Diversificação – Essa adequação deveria ser seguida em outros produtos, segundo Cariello, do CEBC. “Produtores de café poderiam investir em produtos premium para marcar presença em nichos surgidos com a expansão de cafeterias nas cidades, sucesso entre os jovens. Seria um jeito de aumentar a exportação, e não só de café verde”, diz. No segmento de carnes bovinas, os pecuaristas criam o “Boi China”, abatido em 30 meses, após um confinamento rápido. O resultado é uma carne sem muita gordura, já que o mercado chinês está atrás mais da proteína animal, não na gordura embutida.

A Confederação Nacional da Agricultura (CNA) trabalha na expansão da pauta de exportações para a China, negociando abertura de mercado para o camarão e a liberação de plantas de lácteos, já habilitados, e de pescado. “Podíamos viver eternamente do que já exportamos para esse imenso mercado, mas podemos diversificar. Chineses precisam de quantidades grandes de alimentos, e nós somos um ótimo parceiro comercial deles”, afirma Lígia Dutra, superintendente de Relações Internacionais da entidade.

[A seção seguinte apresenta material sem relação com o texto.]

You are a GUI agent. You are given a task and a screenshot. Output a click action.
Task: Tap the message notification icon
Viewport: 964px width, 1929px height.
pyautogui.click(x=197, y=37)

Esse horizonte promissor, entretanto, precisa contar com uma diplomacia brasileira alinhada aos interesses do país, sustenta o presidente da frente parlamentar Brasil-China, deputado federal Fausto Pinato (PP-SP), referindo-se à “ofensiva da ala olavista do governo e do próprio ministro das Relações Exteriores, Ernesto Araújo, para cima da China”. Segundo ele, o Itamaraty deveria “estar muito mais além de questões pessoais e ideológicas, que podem afetar diretamente o país”. Uma opinião mais que sensata no cenário atual.